## Your objective
Change every "At what coordinates should I click to accomplish" in the material below to "Which point should I click to accomplish", keeping all other text the same.

>> START Data listing

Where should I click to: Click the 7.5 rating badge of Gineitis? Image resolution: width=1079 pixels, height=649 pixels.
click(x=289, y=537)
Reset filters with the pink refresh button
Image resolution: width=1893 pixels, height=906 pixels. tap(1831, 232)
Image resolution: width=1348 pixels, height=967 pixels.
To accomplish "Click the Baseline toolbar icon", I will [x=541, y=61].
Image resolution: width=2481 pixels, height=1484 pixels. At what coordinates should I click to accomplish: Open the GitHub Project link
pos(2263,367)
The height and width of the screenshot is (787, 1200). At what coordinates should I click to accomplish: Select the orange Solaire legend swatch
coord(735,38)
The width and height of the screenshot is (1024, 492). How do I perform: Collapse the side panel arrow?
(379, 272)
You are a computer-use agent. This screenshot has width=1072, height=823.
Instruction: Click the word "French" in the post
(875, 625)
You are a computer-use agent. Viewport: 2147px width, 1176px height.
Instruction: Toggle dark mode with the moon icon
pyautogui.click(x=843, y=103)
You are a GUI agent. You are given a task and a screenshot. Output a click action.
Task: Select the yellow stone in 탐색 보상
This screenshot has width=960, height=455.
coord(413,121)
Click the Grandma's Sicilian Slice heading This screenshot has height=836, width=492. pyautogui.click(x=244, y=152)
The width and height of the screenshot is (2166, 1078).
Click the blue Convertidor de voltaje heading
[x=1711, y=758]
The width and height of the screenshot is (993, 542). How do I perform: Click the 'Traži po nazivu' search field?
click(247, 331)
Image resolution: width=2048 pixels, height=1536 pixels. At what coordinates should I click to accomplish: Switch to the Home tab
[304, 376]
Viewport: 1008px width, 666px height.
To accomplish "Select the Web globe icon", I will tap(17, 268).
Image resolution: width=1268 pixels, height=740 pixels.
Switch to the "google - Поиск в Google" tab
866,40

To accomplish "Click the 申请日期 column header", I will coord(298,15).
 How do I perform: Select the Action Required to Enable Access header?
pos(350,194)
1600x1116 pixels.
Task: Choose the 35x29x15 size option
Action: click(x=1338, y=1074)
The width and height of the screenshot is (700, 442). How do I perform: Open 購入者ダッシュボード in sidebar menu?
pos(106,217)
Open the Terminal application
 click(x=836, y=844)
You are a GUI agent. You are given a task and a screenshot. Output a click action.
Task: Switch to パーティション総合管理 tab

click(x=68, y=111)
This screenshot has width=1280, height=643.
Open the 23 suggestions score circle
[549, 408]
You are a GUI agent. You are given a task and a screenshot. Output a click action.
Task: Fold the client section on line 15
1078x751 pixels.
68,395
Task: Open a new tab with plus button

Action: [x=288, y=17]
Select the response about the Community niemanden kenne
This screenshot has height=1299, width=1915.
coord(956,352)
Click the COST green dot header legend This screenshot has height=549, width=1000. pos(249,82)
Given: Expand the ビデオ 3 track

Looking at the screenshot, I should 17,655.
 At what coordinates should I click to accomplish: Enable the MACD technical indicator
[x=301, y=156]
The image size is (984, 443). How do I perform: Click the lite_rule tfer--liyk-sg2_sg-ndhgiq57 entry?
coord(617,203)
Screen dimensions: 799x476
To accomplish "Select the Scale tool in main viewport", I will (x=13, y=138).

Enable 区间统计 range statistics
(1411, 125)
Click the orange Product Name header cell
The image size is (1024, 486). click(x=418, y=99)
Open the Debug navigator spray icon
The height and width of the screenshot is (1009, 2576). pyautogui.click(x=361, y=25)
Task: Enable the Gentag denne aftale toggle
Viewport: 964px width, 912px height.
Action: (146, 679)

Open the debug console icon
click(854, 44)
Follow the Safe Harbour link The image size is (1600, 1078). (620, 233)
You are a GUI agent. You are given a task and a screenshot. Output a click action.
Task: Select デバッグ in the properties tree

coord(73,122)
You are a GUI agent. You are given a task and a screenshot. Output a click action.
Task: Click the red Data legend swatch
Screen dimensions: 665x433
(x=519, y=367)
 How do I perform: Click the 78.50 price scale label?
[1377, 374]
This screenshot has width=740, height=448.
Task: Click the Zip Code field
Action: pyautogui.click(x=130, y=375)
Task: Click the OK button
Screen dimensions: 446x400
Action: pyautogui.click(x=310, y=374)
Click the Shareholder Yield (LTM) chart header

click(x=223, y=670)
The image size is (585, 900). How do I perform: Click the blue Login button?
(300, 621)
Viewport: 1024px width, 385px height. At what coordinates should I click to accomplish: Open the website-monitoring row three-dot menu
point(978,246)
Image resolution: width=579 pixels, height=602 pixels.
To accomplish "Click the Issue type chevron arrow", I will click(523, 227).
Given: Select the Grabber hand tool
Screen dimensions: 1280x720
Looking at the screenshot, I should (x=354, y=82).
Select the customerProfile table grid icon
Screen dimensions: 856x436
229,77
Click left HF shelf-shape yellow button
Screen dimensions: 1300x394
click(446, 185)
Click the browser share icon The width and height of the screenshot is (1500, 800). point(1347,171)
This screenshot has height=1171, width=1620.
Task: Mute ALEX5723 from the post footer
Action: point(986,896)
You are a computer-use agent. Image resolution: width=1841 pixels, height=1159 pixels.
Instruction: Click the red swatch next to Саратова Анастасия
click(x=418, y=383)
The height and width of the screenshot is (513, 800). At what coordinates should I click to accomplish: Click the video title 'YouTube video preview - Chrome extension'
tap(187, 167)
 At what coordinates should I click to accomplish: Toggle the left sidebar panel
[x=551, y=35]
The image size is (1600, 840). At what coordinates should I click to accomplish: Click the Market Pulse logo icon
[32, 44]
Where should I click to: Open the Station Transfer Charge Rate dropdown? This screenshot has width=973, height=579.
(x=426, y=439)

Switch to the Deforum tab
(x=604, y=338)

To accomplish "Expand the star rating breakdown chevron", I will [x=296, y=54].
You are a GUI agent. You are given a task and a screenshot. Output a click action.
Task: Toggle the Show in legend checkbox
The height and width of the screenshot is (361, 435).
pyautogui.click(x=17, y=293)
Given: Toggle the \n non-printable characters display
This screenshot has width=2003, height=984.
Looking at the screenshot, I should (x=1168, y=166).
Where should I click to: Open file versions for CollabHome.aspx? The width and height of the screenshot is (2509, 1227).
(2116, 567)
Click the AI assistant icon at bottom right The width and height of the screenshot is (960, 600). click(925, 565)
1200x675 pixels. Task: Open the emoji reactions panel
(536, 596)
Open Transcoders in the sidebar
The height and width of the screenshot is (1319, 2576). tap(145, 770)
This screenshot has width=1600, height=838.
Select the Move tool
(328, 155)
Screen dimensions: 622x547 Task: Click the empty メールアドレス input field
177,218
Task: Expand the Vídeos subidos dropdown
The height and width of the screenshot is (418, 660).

>> END Data listing

## Full output
Where should I click to: Click the 7.5 rating badge of Gineitis? Image resolution: width=1079 pixels, height=649 pixels.
click(x=289, y=537)
Reset filters with the pink refresh button
Image resolution: width=1893 pixels, height=906 pixels. tap(1831, 232)
Image resolution: width=1348 pixels, height=967 pixels.
To accomplish "Click the Baseline toolbar icon", I will [x=541, y=61].
Image resolution: width=2481 pixels, height=1484 pixels. Which point should I click to accomplish: Open the GitHub Project link
pos(2263,367)
The height and width of the screenshot is (787, 1200). Which point should I click to accomplish: Select the orange Solaire legend swatch
coord(735,38)
The width and height of the screenshot is (1024, 492). How do I perform: Collapse the side panel arrow?
(379, 272)
You are a computer-use agent. This screenshot has width=1072, height=823.
Instruction: Click the word "French" in the post
(875, 625)
You are a computer-use agent. Viewport: 2147px width, 1176px height.
Instruction: Toggle dark mode with the moon icon
pyautogui.click(x=843, y=103)
You are a GUI agent. You are given a task and a screenshot. Output a click action.
Task: Select the yellow stone in 탐색 보상
This screenshot has width=960, height=455.
coord(413,121)
Click the Grandma's Sicilian Slice heading This screenshot has height=836, width=492. pyautogui.click(x=244, y=152)
The width and height of the screenshot is (2166, 1078).
Click the blue Convertidor de voltaje heading
[x=1711, y=758]
The width and height of the screenshot is (993, 542). How do I perform: Click the 'Traži po nazivu' search field?
click(247, 331)
Image resolution: width=2048 pixels, height=1536 pixels. Which point should I click to accomplish: Switch to the Home tab
[304, 376]
Viewport: 1008px width, 666px height.
To accomplish "Select the Web globe icon", I will tap(17, 268).
Image resolution: width=1268 pixels, height=740 pixels.
Switch to the "google - Поиск в Google" tab
866,40

To accomplish "Click the 申请日期 column header", I will coord(298,15).
 How do I perform: Select the Action Required to Enable Access header?
pos(350,194)
1600x1116 pixels.
Task: Choose the 35x29x15 size option
Action: click(x=1338, y=1074)
The width and height of the screenshot is (700, 442). How do I perform: Open 購入者ダッシュボード in sidebar menu?
pos(106,217)
Open the Terminal application
 click(x=836, y=844)
You are a GUI agent. You are given a task and a screenshot. Output a click action.
Task: Switch to パーティション総合管理 tab

click(x=68, y=111)
This screenshot has width=1280, height=643.
Open the 23 suggestions score circle
[549, 408]
You are a GUI agent. You are given a task and a screenshot. Output a click action.
Task: Fold the client section on line 15
1078x751 pixels.
68,395
Task: Open a new tab with plus button

Action: [x=288, y=17]
Select the response about the Community niemanden kenne
This screenshot has height=1299, width=1915.
coord(956,352)
Click the COST green dot header legend This screenshot has height=549, width=1000. pos(249,82)
Given: Expand the ビデオ 3 track

Looking at the screenshot, I should 17,655.
 Which point should I click to accomplish: Enable the MACD technical indicator
[x=301, y=156]
The image size is (984, 443). How do I perform: Click the lite_rule tfer--liyk-sg2_sg-ndhgiq57 entry?
coord(617,203)
Screen dimensions: 799x476
To accomplish "Select the Scale tool in main viewport", I will (x=13, y=138).

Enable 区间统计 range statistics
(1411, 125)
Click the orange Product Name header cell
The image size is (1024, 486). click(x=418, y=99)
Open the Debug navigator spray icon
The height and width of the screenshot is (1009, 2576). pyautogui.click(x=361, y=25)
Task: Enable the Gentag denne aftale toggle
Viewport: 964px width, 912px height.
Action: (146, 679)

Open the debug console icon
click(854, 44)
Follow the Safe Harbour link The image size is (1600, 1078). (620, 233)
You are a GUI agent. You are given a task and a screenshot. Output a click action.
Task: Select デバッグ in the properties tree

coord(73,122)
You are a GUI agent. You are given a task and a screenshot. Output a click action.
Task: Click the red Data legend swatch
Screen dimensions: 665x433
(x=519, y=367)
 How do I perform: Click the 78.50 price scale label?
[1377, 374]
This screenshot has width=740, height=448.
Task: Click the Zip Code field
Action: pyautogui.click(x=130, y=375)
Task: Click the OK button
Screen dimensions: 446x400
Action: pyautogui.click(x=310, y=374)
Click the Shareholder Yield (LTM) chart header

click(x=223, y=670)
The image size is (585, 900). How do I perform: Click the blue Login button?
(300, 621)
Viewport: 1024px width, 385px height. Which point should I click to accomplish: Open the website-monitoring row three-dot menu
point(978,246)
Image resolution: width=579 pixels, height=602 pixels.
To accomplish "Click the Issue type chevron arrow", I will click(523, 227).
Given: Select the Grabber hand tool
Screen dimensions: 1280x720
Looking at the screenshot, I should (x=354, y=82).
Select the customerProfile table grid icon
Screen dimensions: 856x436
229,77
Click left HF shelf-shape yellow button
Screen dimensions: 1300x394
click(446, 185)
Click the browser share icon The width and height of the screenshot is (1500, 800). point(1347,171)
This screenshot has height=1171, width=1620.
Task: Mute ALEX5723 from the post footer
Action: point(986,896)
You are a computer-use agent. Image resolution: width=1841 pixels, height=1159 pixels.
Instruction: Click the red swatch next to Саратова Анастасия
click(x=418, y=383)
The height and width of the screenshot is (513, 800). Which point should I click to accomplish: Click the video title 'YouTube video preview - Chrome extension'
tap(187, 167)
 Which point should I click to accomplish: Toggle the left sidebar panel
[x=551, y=35]
The image size is (1600, 840). Which point should I click to accomplish: Click the Market Pulse logo icon
[32, 44]
Where should I click to: Open the Station Transfer Charge Rate dropdown? This screenshot has width=973, height=579.
(x=426, y=439)

Switch to the Deforum tab
(x=604, y=338)

To accomplish "Expand the star rating breakdown chevron", I will [x=296, y=54].
You are a GUI agent. You are given a task and a screenshot. Output a click action.
Task: Toggle the Show in legend checkbox
The height and width of the screenshot is (361, 435).
pyautogui.click(x=17, y=293)
Given: Toggle the \n non-printable characters display
This screenshot has width=2003, height=984.
Looking at the screenshot, I should (x=1168, y=166).
Where should I click to: Open file versions for CollabHome.aspx? The width and height of the screenshot is (2509, 1227).
(2116, 567)
Click the AI assistant icon at bottom right The width and height of the screenshot is (960, 600). click(925, 565)
1200x675 pixels. Task: Open the emoji reactions panel
(536, 596)
Open Transcoders in the sidebar
The height and width of the screenshot is (1319, 2576). tap(145, 770)
This screenshot has width=1600, height=838.
Select the Move tool
(328, 155)
Screen dimensions: 622x547 Task: Click the empty メールアドレス input field
177,218
Task: Expand the Vídeos subidos dropdown
The height and width of the screenshot is (418, 660).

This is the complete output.